Eu não cheguei a conhecê-la, vovó Ziroca (posso chamá-la de “vovó Ziroca? Era assim que eu ouvia às vezes meu pai e meus tios se referirem carinhosamente à senhora). A senhora morreu um ano antes de eu nascer, em 1963. Minhas referências sobre a senhora sempre foram as histórias que meu pai e meus tios contavam, fascinados. Meu pai a idolatrava. E certamente as férias na sua fazenda Primavera, no sertão do Rio Grande do Norte, estão entre as melhores lembranças que ele tinha da sua infância. Talvez, porém, vovó Ziroca, isso tenha aumentado o caráter mítico da imagem que eu tenho. Minha heroína, minha Mulher Maravilha.
O que me espanta, vovó, neste dia 8 de janeiro, quando a humanidade celebra o Dia Internacional da Mulher, é que 94 anos depois da sua posse como prefeita de Lages, ainda seja possível que a frase dita no início desta carta seja dita por uma mulher. Me espanta que ainda existam tais riscos de retrocessos.
Que, a partir do espaço que novamente se deu para que se ascendesse tal tipo de mentalidade, tenham aumentado os índices de violência contra a mulher. Os índices de feminicídio. A violência contra as mulheres trans, contra a comunidade LGBTI+.
No complicado mundo de hoje, vovó, onde infelizmente qualquer idiota conseguiu tornar-se dono do seu próprio canal de expressão nas redes sociais, há sujeitos – pasme, com milhares de seguidores – que se ocupam em propagar o ódio contra as mulheres. A isso se chama misoginia. O sujeito se considera “macho”, mas odeia mulheres, só ama outros homens. Estranho isso, não? Vai entender…
Sempre me espanta a atualidade do seu discurso de posse, no dia 1º de janeiro de 1929. “Determinaram os acontecimentos sociais do nosso querido Rio Grande do Norte, na sua constante evolução da democracia, que a mulher, esta doce colaboradora do lar, se voltasse também para colaborar com outra feição na sua obra político-administrativa”, dizia a senhora.
Caramba! Há 94 anos, a senhora decretava a extinção dessa separação idiota e indesejada por gêneros, reservando á mulher somente o espaço de “colaboradora do lar” e abrindo para ela o restante das portas do mundo! E, 94 anos depois, esse processo de igualdade ainda está bem longe de ter sido alcançado! Quantas portas ainda permanecem fechadas!

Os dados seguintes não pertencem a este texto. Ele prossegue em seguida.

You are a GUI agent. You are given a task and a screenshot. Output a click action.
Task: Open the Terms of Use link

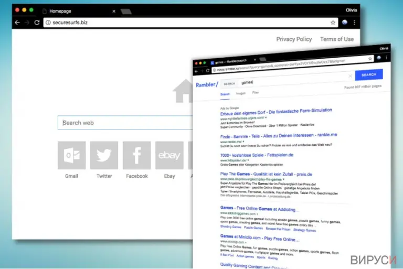pos(337,39)
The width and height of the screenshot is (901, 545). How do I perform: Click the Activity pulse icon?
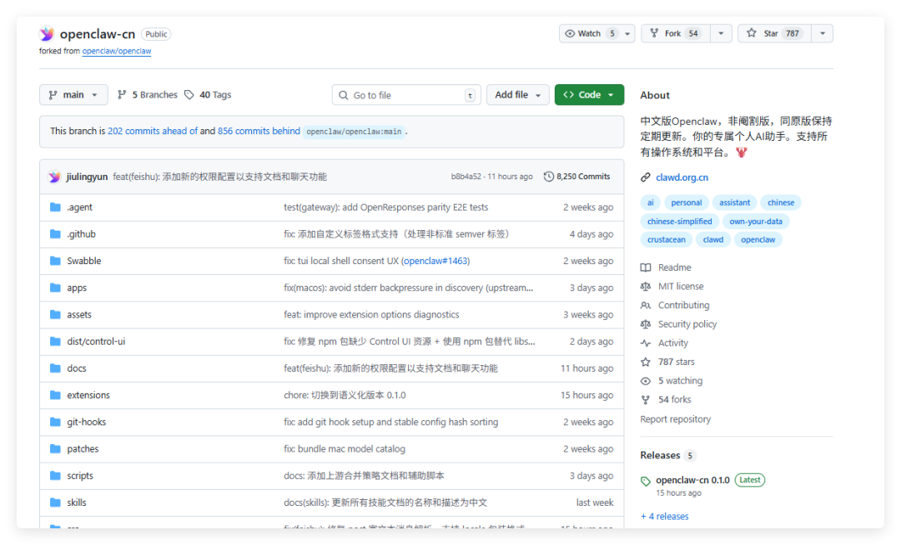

“De outro modo, portanto, não poderia ser. As conquistas sociais, a evolução que ora se opera, abrem uma clareira no convencionalismo, fazendo ressurgir a nova faceta dos sagrados direitos da mulher”, prosseguia a senhora. Pois é, vovó, ainda não conseguimos conquistar essa tão óbvia igualdade de gênero.
Mas nós vamos conseguir. Seu espírito está presente. Cada vez mais forte. A senhora hoje empresta o nome ao Instituto Alziras – e eu é que tive a honra de autorizar o uso do seu nome –, que ajuda na formação de novas líderes políticas mulheres. Sua importância na história política do país vem sendo mais e mais resgatada.
Então, feliz Dia Internacional da Alzira, vovó Mulher!